If you have buyer's remorse

Anonymous
Anonymous wrote:
Anonymous wrote:I don't have buyer's remorse, though I occasionally wonder if I should have bought a house with fewer deferred maintenance issues. We're looking at a LOT of money in necessary upgrades in the next few years, and part of me wishes I could have bought a house with that stuff already done.

That said, we love our house, the neighborhood and the schools and we got a very good price on it. So I pretty much just suck it up.


we're in the same boat. i wonder if we could have bought a home that needed less work (lawn regrading, insulation, electrical, new rook in 3-5 yrs, new windows) have rationalized it by the fact that I beleive we got a very good price for the sq footage. Other homes in our neighborhood may have been better maintained, would have been less work on our part to upgrade things and cost less in out of pocket expenses, but they are also selling for 50-100K more and have less space. Hoping that in the long run we made a good decission.

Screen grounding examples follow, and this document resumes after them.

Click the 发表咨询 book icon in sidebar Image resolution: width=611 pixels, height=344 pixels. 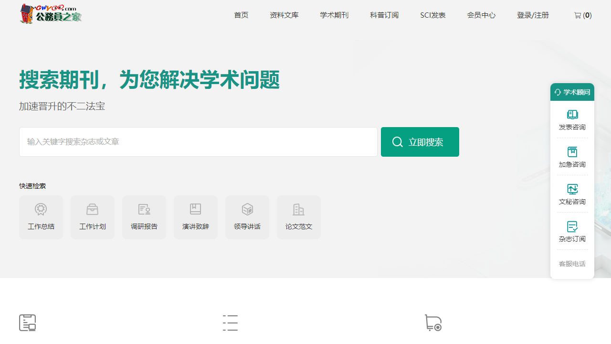tap(572, 114)
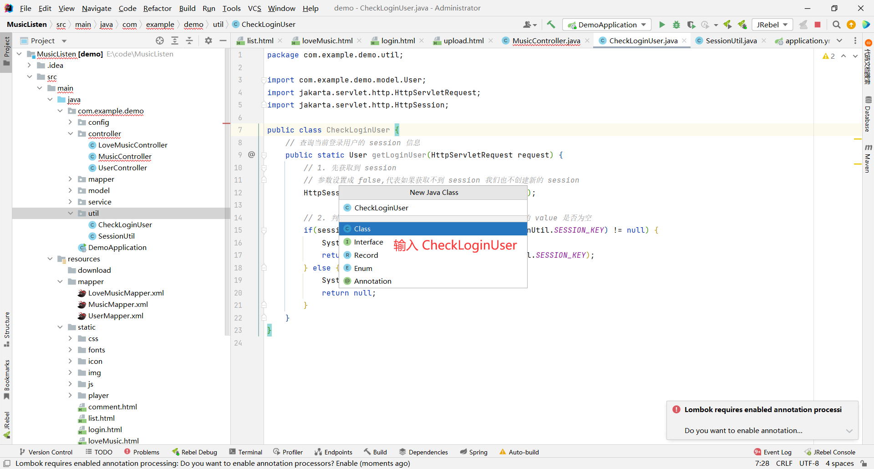Viewport: 874px width, 469px height.
Task: Open Search Everywhere magnifier icon
Action: tap(836, 25)
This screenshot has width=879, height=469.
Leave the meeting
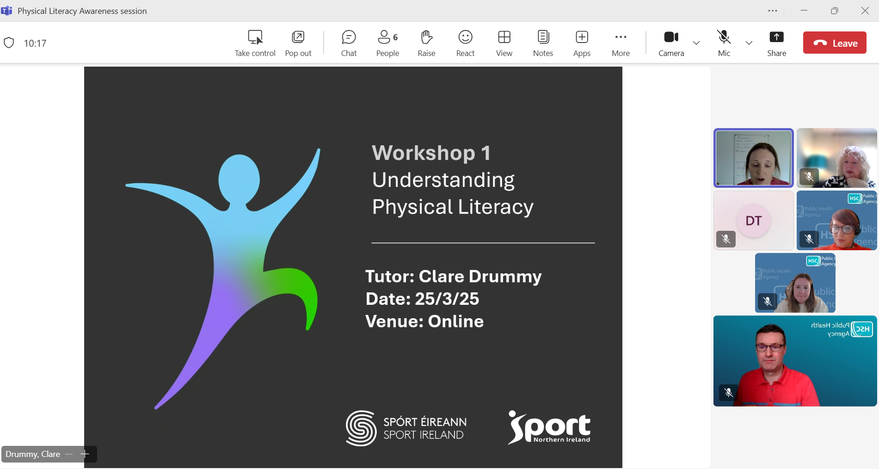(835, 43)
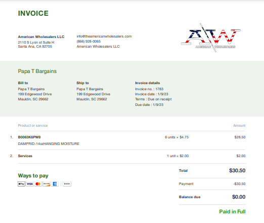Click the Discover card icon

[x=47, y=184]
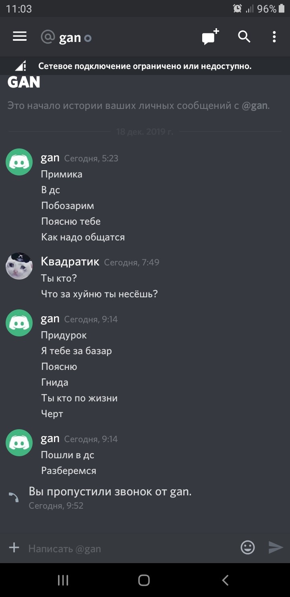The height and width of the screenshot is (597, 290).
Task: Tap the Android home navigation button
Action: point(144,580)
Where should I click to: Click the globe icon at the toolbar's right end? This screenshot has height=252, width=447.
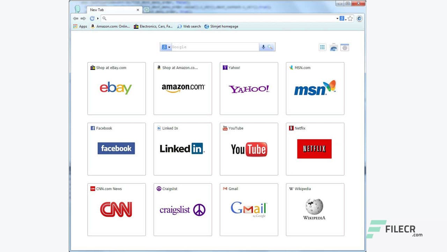pyautogui.click(x=359, y=18)
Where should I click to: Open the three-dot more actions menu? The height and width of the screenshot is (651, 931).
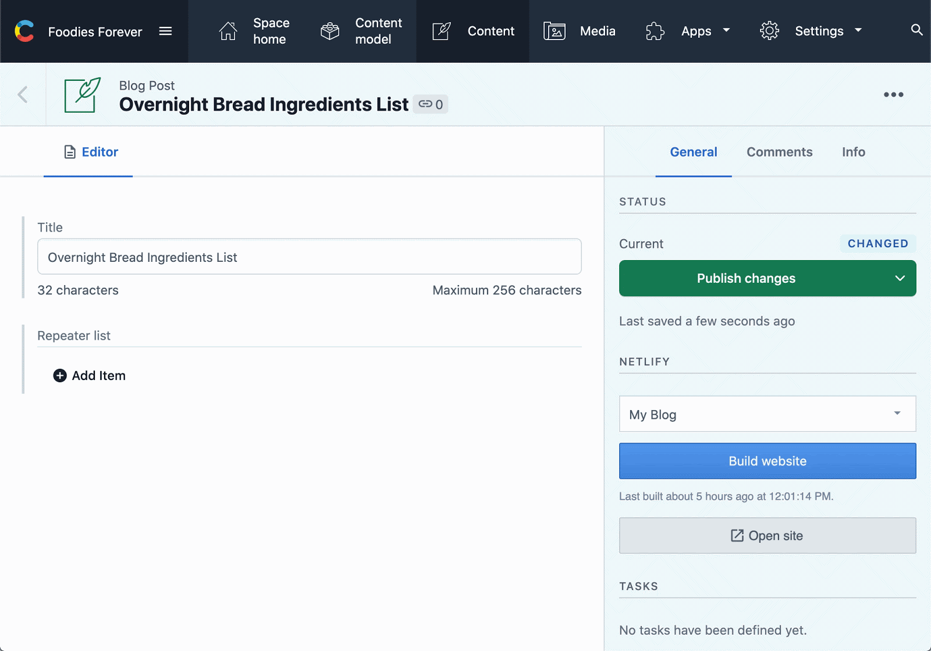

I agree 100% - We did the best we could at the time, buying a house that hadn't been maintained for what seemed like an aggressive price. After the fact, it seems like it would have been better to spend more and get it in great condition, upgraded, etc. Kind of regret not having the fore-sight on that. Or wait a couple of years and then get the well-maintained house for a similar price. You do the best that you can - there are always regrets.
Anonymous
Too few bedrooms, not enough square footage. Should have stretched more financially for the forever house.
Anonymous
The house itself is fine. But I'm further outside of town than would be ideal and the local high school has an iffy rep. But DS is < 1 year so we have awhile to worry about the latter.
Anonymous
Was first time buyer.

I should have asked for replacement of old furnace/air conditioner/new roof. They were all 20yrs old, and I'm looking at a good 20-27K expenditure in a year or two.
Anonymous
11:21PP here - to be fair, I haven't seen much in my price range ($550K-ish) in our area (North Arlington - Yorktown schools) that was better than what we got, and I was pretty sure that would be the case. I figure this is a downside of buying an older house. The only newer houses close-in were townhouses and we'd already owned one of those and wanted to feel like we were taking a step forward. Plus the high condo fees at many townhouse complexes raised the cost of ownership higher than a SFH and it's not deductible like mortgage interest. oh well! still not remorseful.
Anonymous
Ironically we have none and we decided on each house in 5 minutes (incredibly tight and competitve market). I still absolutely love everything about our first home in the city==location, layout, etc. and it is a great rental.

The second home I had a few tiny apprehensions which turned out to be wrong and 3 years later I think it is the absolutely best choice we could have made.

I am somebody that analyzes things to death so I am amazed at the two biggest purchases I have ever made--the decisions were made so quickly. It did take a lot of going to open houses and a lot of studying the two neighborhoods so we knew it when we saw it. Each time we were VERY patient...waited 1.5-2 years for a house we liked to come on the market each time.

Not being under pressure to move is probably the reason it turned out so good. The first time we were in a month-month rental so had all the time in the world. The second time we were in another rental while renting out first home---so again no pressure to find something and move immediately. I think if you are against a school deadline or have to move because you just sold it is easier to end up with somethign you don't like because you don't have the option of waiting it out.